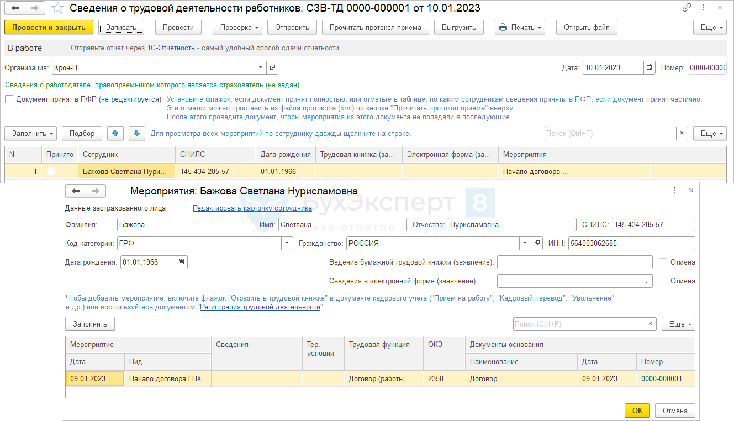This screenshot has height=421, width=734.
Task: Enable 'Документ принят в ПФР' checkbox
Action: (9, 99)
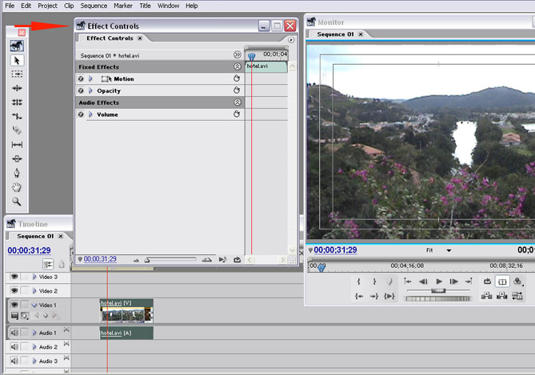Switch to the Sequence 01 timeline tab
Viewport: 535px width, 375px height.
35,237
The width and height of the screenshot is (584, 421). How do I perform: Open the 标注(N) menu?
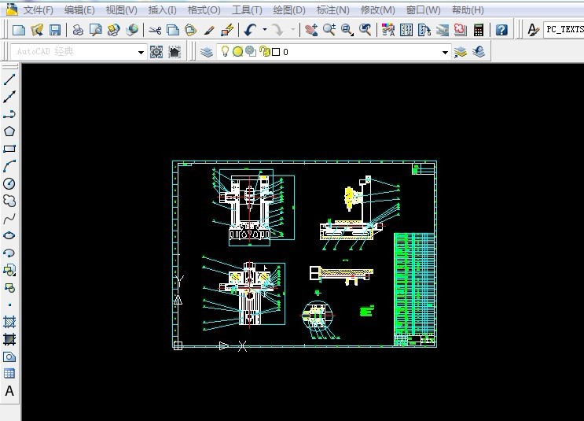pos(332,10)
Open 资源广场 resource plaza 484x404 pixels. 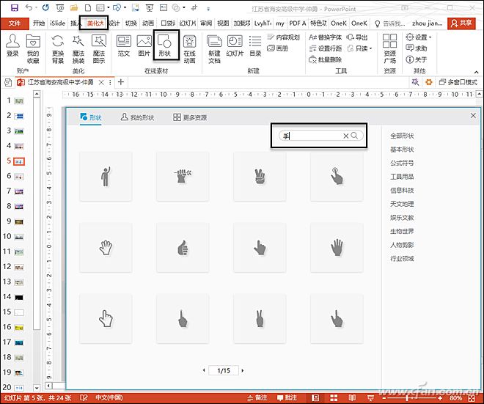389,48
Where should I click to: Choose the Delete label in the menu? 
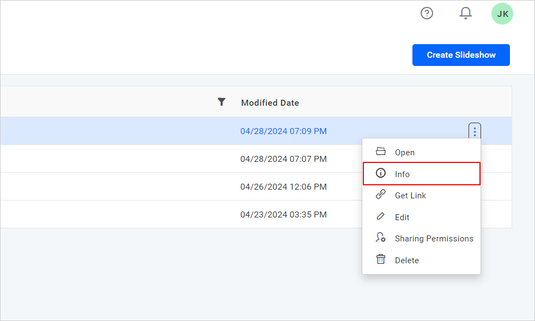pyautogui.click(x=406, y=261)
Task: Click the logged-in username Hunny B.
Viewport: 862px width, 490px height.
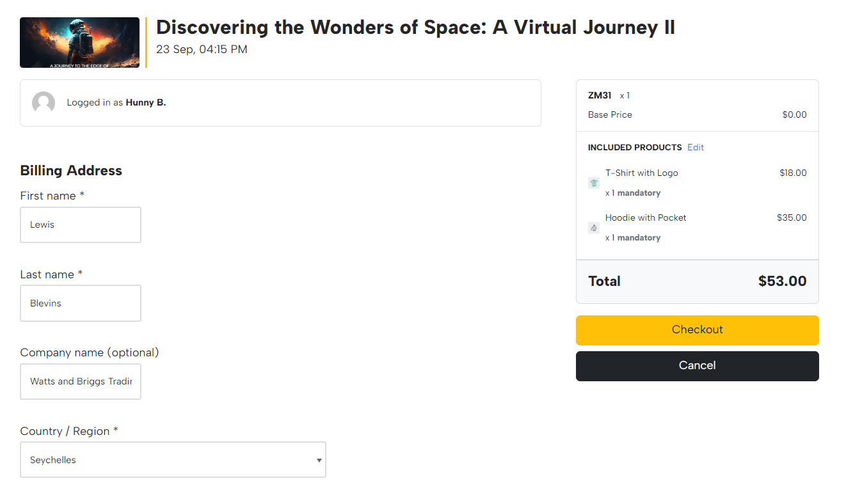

--

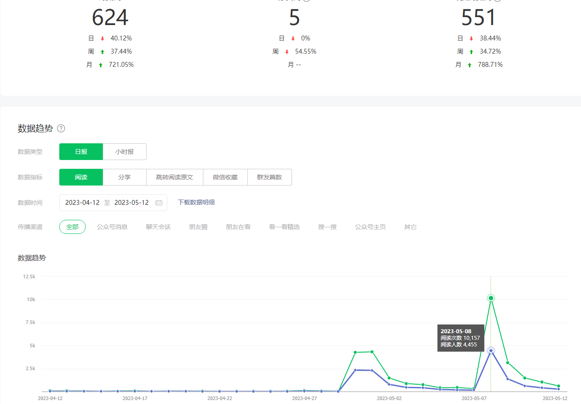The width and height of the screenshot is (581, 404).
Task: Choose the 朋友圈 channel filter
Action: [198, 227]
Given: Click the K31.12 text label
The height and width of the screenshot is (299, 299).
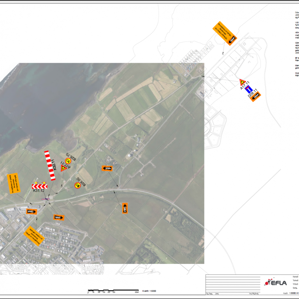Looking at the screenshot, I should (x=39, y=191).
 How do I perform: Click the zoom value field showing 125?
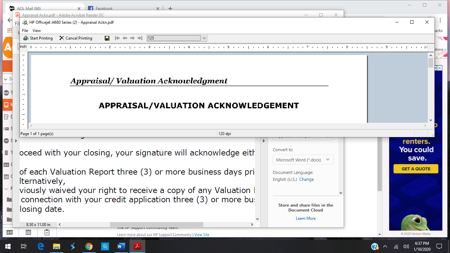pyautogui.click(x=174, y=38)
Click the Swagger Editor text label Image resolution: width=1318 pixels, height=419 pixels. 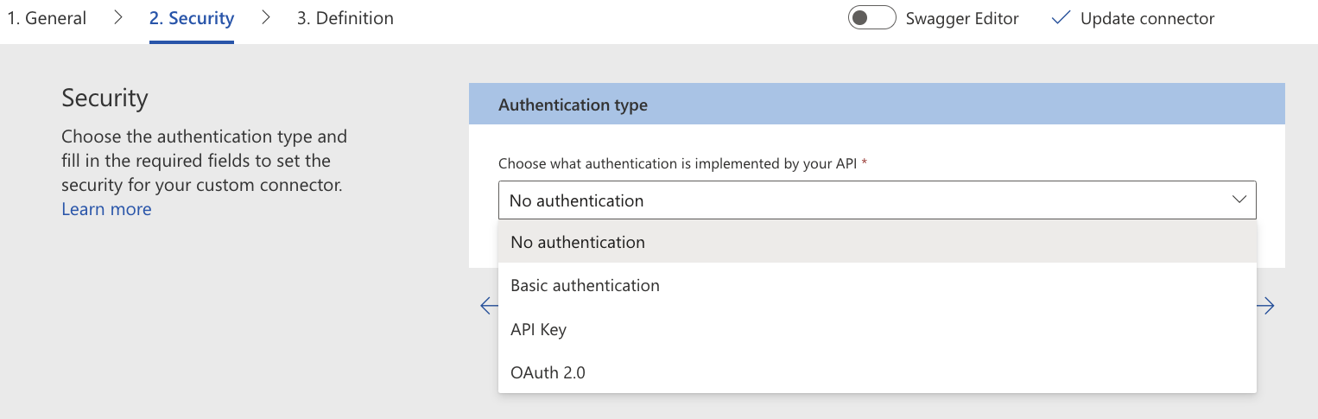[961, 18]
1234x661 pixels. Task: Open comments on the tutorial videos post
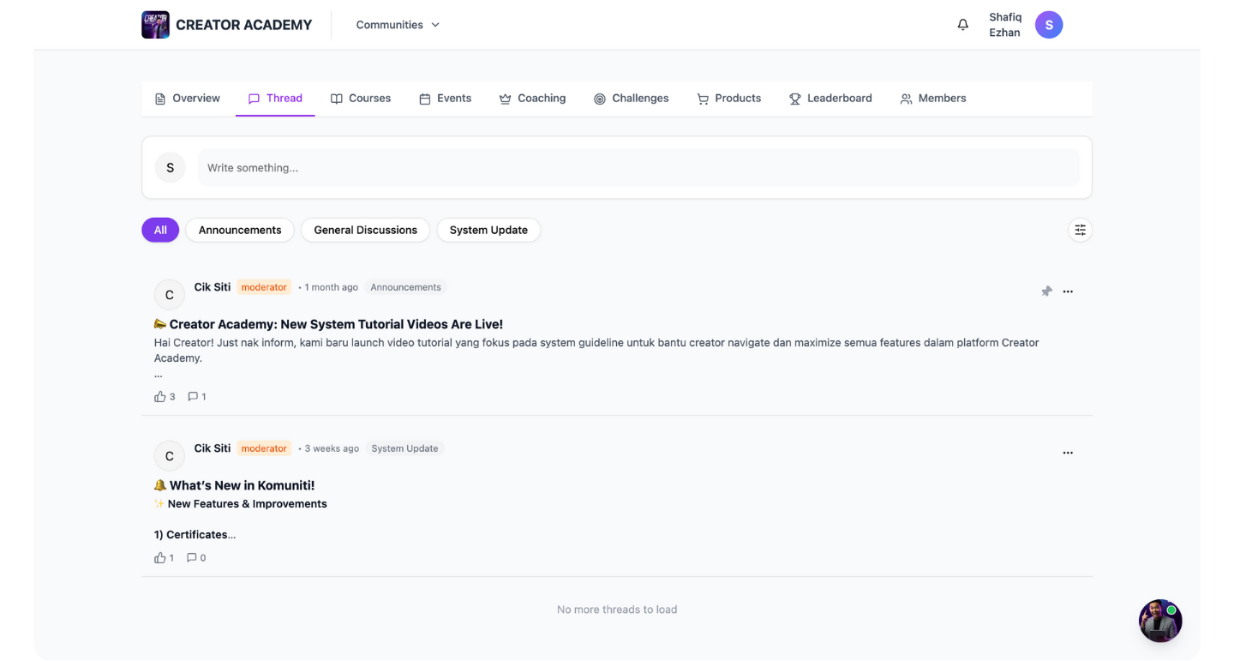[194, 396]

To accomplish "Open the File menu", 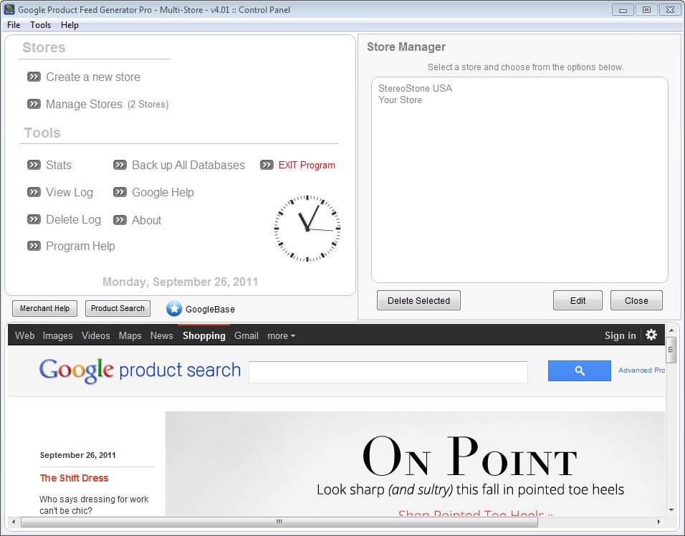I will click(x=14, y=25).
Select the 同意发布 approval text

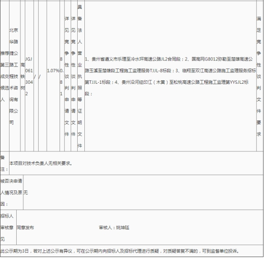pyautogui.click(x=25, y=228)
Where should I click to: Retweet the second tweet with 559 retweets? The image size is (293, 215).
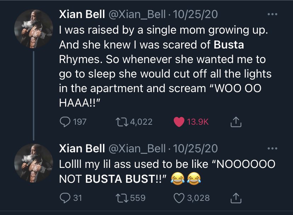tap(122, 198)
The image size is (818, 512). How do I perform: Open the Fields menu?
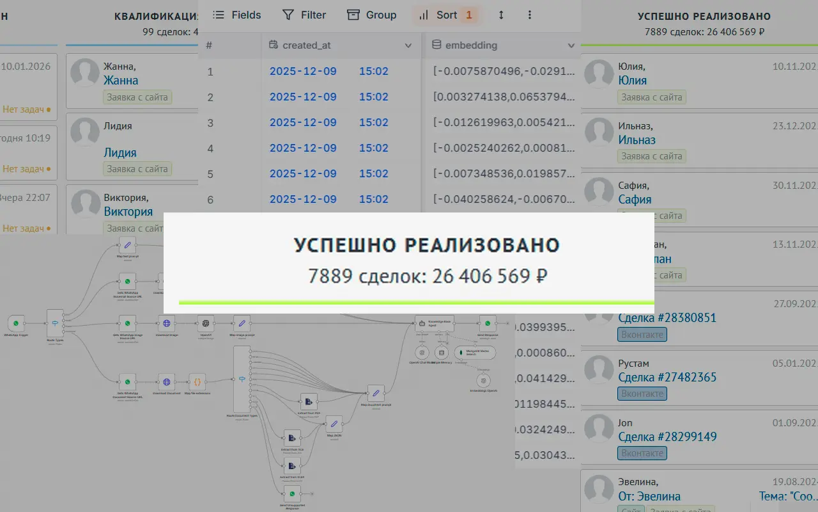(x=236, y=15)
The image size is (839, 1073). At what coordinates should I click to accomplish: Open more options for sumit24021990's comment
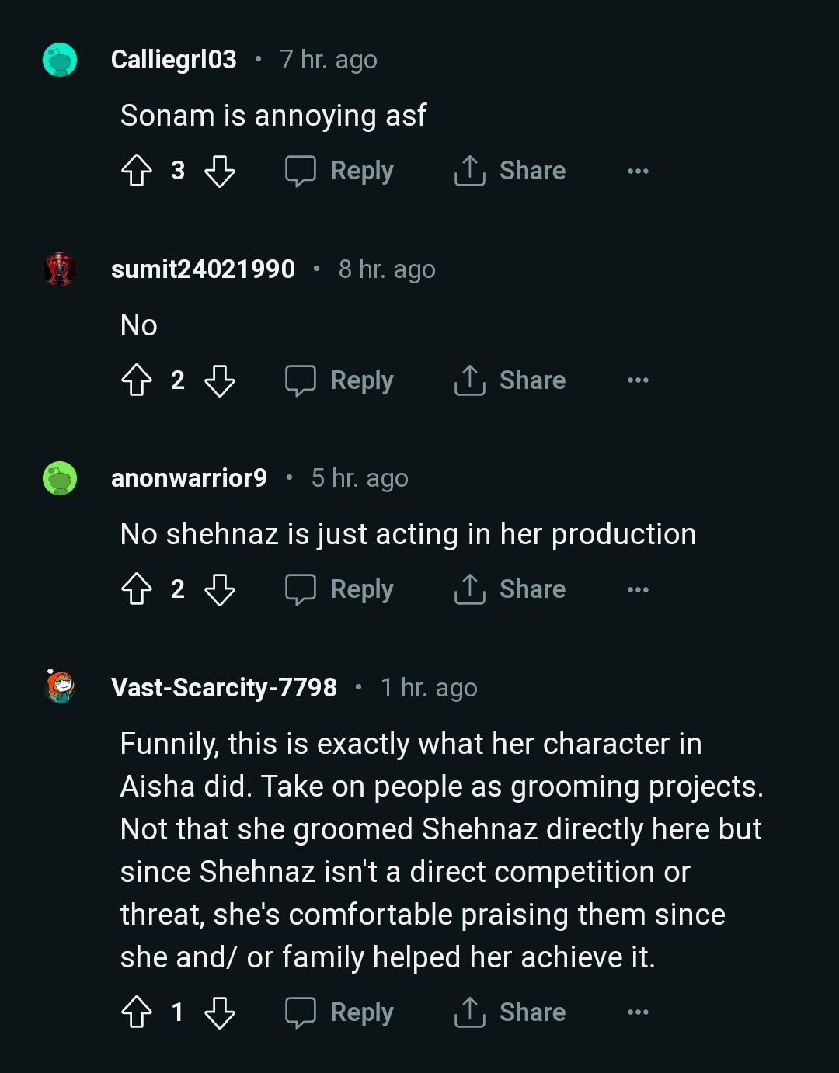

...

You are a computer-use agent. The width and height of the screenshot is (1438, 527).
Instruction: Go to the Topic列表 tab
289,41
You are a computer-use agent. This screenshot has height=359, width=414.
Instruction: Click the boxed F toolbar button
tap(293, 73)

:: Task to carry out ::
Search the entries for the word "computer", then copy every line in which it is found.

:: Exercise output ::
You are a computer-use agent. The width and height of the screenshot is (1438, 527).
You are a computer-use agent. This screenshot has height=359, width=414.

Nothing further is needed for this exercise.